**Directions**
- a) Copy out everything in the Bermuda lawn thread from "## RDZed (Jul" down to "will regularly encounter.".
- b) Extend the Bermuda lawn thread past its last line, picking up right where it ends.

**Selection**
# Bermuda - Is this heat stress?



## charlottebermuda (Jun 2, 2019)

Hi guys. I'm having issues with my front Bermuda lawn - this is my second summer in our brand new house, so it's the second year of the lawn.

The rear is growing well but the front ylawn is growing very very slowly, with 3 or 4 really dark green, thick spots of fast growing grass. It looks quite odd.

Why is this? I am Watering 1" a week (manually as no irrigation system) but we have had weeks of consistently over 90° weather. Could this be a factor? Tru green said it was probably heat stress and that it would green up and speed up growth after the rain we had but that hasn't happened. Fert issue perhaps?

Hope you can help, it's very strange. Pics attached. Thanks!


----------



## tcorbitt20 (Aug 31, 2018)

Looks to me like it needs more fertilizer, but I'm certainly no expert.


----------



## ctrav (Aug 18, 2018)

What is you HOC and have you had a soil test?


----------



## Spammage (Apr 30, 2017)

tcorbitt20 said:


> Looks to me like it needs more fertilizer, but I'm certainly no expert.


+1 - the dark green spots appear to be where your dog or neighborhood dogs are fertilizing it for you. Not a ringing endorsement for TruGreen...


----------



## RDZed (Jul 13, 2018)

+2 for some fert. Maybe even a hearty dose of Fe.


----------



## FlowRider (Apr 7, 2019)

The underpinning logic of the "Bermuda Bible" - nitrogen/fertilizer, water and time will cure most of the problems your lawn will regularly encounter.


----------



## WDE46 (Mar 11, 2019)

charlottebermuda said:


> Hi guys. I'm having issues with my front Bermuda lawn - this is my second summer in our brand new house, so it's the second year of the lawn.
> 
> The rear is growing well but the front ylawn is growing very very slowly, with 3 or 4 really dark green, thick spots of fast growing grass. It looks quite odd.
> 
> ...


Go buy a bag of Scott's turf builder for southern lawns and the $30 mini spreader at Home Depot and put down 3 lbs of it per 1000 square feet. Water it in with a quarter inch of irrigation or so. I doubt trugreen is putting down much fertilizer. Do this once a month until september.


----------



## charlottebermuda (Jun 2, 2019)

**Records supplied**
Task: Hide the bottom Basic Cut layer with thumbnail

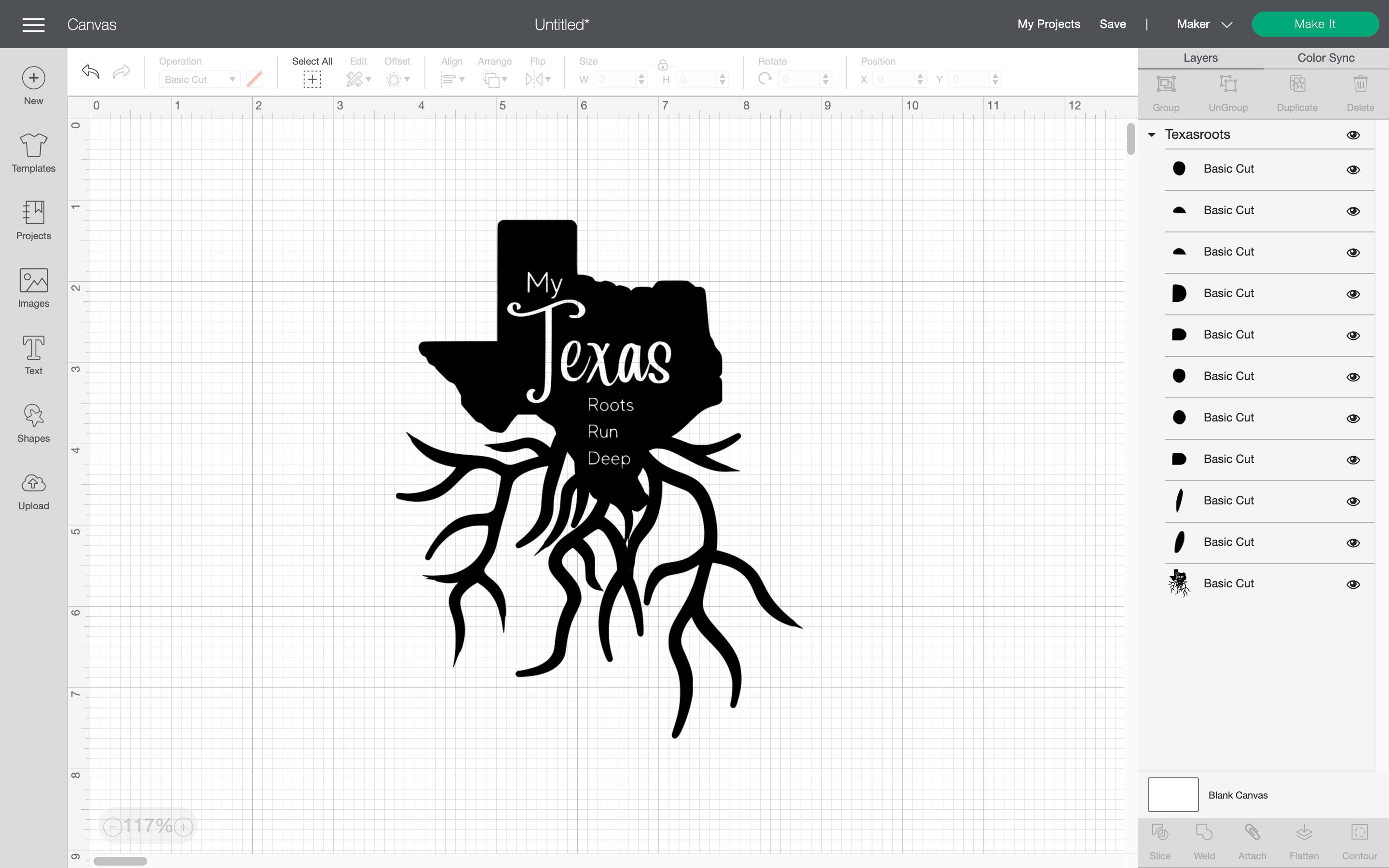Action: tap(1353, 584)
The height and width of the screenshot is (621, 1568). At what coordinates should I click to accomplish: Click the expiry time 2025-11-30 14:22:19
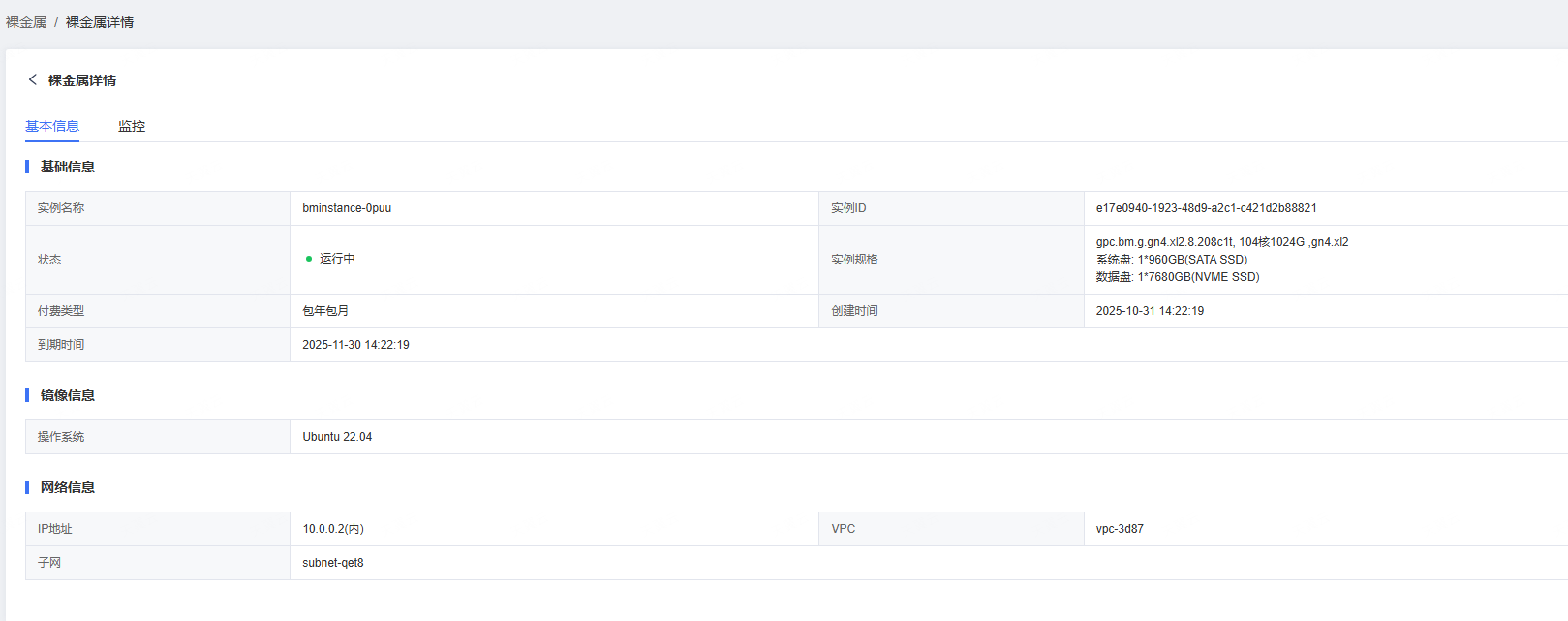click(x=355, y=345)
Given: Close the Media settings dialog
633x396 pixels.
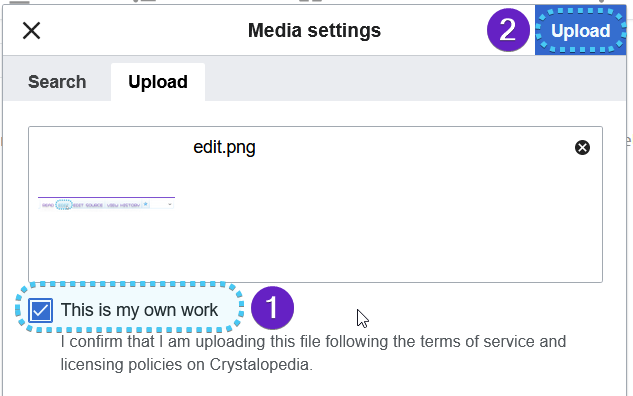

**Expected results**
- a)
## RDZed (Jul 13, 2018)

+2 for some fert. Maybe even a hearty dose of Fe.


----------



## FlowRider (Apr 7, 2019)

The underpinning logic of the "Bermuda Bible" - nitrogen/fertilizer, water and time will cure most of the problems your lawn will regularly encounter.

- b)
WDE46 said:


> Go buy a bag of Scott's turf builder for southern lawns and the $30 mini spreader at Home Depot and put down 3 lbs of it per 1000 square feet. Water it in with a quarter inch of irrigation or so. I doubt trugreen is putting down much fertilizer. Do this once a month until september.


Thanks man. I should do this in addition to the tru green fert also, correct? What are your thoughts on Milorganite?


----------



## charlottebermuda (Jun 2, 2019)

Spammage said:


> tcorbitt20 said:
> 
> 
> > Looks to me like it needs more fertilizer, but I'm certainly no expert.
> ...


Will I run into any issues if I put down some fertiliser on top of Tru Greens fert?

Also - I always assumed dog irons 'burned' the grass!


----------



## charlottebermuda (Jun 2, 2019)

Just some more pics. Trying to get a hold of TG again to see what's going on. The last 3 pic are my rear lawn - look at the difference! They seem to do a decent enough job with the rear - perhaps there's something more underlying with the front lawn.


----------



## Spammage (Apr 30, 2017)

@charlottebermuda dog urine typically burns properly fertilized grass, but under fertilized grass can appear like your front yard with urine feeding and not burning the grass. I would check with them to see if they agree and treat it again (for free I would assume). Most here are DIYers because you will know what and how much you put down, and will learn what your grass needs. There are a lot of people here that have seen better results after ditching TruGreen and the like.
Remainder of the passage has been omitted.